Supplied data
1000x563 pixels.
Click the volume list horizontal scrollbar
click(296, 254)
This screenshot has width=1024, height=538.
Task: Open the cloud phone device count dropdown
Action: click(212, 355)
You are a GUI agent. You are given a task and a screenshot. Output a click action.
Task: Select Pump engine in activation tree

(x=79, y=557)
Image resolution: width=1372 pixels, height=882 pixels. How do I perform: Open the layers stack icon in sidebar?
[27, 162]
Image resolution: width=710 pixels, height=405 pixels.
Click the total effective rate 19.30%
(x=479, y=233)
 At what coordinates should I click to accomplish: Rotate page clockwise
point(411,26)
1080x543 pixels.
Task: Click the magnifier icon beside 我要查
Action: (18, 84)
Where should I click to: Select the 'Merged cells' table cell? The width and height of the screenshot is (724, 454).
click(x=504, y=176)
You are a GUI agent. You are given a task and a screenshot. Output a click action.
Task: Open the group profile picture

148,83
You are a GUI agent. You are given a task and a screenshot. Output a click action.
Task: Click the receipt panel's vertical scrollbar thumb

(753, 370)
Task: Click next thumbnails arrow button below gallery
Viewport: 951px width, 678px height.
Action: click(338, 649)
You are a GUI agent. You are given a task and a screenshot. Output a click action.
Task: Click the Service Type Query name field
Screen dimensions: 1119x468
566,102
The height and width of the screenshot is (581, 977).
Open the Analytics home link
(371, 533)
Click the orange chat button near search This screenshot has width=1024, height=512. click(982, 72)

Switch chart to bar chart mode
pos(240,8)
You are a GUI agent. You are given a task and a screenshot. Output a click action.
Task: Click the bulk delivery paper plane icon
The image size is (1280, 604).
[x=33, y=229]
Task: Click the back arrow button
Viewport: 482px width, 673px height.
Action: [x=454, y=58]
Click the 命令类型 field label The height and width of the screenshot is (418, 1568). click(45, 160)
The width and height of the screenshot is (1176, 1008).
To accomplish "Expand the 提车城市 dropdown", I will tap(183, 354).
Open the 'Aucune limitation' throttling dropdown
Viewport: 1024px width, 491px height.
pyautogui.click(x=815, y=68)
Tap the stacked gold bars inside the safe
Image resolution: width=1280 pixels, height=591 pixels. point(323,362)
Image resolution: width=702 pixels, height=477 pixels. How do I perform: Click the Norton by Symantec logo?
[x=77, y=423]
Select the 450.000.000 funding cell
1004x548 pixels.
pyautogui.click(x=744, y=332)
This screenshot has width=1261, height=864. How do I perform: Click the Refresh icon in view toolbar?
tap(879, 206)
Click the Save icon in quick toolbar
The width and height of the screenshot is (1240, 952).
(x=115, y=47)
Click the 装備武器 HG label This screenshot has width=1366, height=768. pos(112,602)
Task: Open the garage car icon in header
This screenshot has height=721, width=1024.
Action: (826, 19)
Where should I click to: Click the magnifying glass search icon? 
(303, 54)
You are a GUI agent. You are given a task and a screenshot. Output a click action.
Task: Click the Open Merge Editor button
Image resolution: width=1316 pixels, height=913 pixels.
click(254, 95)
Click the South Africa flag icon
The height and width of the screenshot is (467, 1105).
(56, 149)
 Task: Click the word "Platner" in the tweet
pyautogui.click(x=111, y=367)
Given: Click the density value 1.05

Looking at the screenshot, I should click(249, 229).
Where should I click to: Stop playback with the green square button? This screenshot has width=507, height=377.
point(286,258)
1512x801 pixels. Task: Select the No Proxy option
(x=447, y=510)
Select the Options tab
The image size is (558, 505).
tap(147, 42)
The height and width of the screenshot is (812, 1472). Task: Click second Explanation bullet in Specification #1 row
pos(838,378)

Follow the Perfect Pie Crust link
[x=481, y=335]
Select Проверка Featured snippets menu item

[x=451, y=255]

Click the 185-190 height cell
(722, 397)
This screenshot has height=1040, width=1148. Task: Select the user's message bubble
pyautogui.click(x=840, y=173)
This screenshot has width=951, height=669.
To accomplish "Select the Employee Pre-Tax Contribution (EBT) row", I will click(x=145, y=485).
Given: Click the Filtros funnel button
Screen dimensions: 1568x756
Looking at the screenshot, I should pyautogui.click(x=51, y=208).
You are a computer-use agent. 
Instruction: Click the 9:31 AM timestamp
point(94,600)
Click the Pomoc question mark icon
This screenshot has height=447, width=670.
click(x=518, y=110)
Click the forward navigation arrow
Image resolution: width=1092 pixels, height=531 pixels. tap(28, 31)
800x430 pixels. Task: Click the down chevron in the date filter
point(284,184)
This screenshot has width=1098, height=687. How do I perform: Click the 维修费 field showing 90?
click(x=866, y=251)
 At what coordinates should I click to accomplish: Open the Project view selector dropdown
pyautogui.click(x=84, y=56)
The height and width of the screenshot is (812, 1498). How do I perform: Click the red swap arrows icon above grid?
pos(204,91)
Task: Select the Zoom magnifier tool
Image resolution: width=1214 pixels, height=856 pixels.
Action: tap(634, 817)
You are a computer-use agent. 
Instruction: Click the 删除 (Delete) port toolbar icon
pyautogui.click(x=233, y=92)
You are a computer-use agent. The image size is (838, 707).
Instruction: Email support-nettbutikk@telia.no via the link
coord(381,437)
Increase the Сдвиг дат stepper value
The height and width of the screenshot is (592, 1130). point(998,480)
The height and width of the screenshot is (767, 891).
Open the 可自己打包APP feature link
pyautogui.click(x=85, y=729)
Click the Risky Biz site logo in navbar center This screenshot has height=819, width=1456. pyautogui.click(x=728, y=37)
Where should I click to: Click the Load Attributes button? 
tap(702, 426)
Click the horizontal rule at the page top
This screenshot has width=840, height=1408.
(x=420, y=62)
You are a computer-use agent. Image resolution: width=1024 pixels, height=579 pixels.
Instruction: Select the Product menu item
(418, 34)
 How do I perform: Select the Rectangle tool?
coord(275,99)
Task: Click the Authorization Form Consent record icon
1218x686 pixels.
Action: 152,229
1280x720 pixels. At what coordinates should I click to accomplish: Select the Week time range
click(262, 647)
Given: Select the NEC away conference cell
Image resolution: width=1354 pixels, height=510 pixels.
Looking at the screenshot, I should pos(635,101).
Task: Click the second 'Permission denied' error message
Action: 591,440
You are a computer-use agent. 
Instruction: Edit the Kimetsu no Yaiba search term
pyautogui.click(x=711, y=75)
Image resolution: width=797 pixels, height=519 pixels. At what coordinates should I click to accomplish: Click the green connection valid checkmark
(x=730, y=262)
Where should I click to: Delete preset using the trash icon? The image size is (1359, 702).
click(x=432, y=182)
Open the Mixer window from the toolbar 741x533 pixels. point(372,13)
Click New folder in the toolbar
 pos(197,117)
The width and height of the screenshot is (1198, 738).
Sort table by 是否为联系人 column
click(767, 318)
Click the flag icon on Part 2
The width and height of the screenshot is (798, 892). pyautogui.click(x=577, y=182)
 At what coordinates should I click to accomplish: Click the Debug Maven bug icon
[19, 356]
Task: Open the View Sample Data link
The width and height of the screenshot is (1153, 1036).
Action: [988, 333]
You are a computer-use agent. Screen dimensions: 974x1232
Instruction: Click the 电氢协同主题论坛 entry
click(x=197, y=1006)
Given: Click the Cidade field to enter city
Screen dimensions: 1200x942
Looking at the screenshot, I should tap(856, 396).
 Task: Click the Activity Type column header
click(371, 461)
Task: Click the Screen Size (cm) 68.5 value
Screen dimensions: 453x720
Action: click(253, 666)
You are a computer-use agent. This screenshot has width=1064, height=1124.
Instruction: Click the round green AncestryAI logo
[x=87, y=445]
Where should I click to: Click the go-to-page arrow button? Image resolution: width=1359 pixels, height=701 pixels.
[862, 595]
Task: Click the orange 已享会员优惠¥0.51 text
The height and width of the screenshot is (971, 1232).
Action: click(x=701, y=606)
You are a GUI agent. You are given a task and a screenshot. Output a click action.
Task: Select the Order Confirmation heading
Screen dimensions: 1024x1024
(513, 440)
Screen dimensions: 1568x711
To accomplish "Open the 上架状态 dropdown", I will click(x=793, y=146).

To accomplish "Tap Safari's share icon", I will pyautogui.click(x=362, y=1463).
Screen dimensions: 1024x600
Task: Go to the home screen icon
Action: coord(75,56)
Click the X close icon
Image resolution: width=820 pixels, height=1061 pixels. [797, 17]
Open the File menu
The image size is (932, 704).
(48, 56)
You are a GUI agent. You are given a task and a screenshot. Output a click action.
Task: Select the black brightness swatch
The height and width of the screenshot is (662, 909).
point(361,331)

Try it
How many lines of the listing contain the word "orange"? Reply with only the number.

Answer for the task
2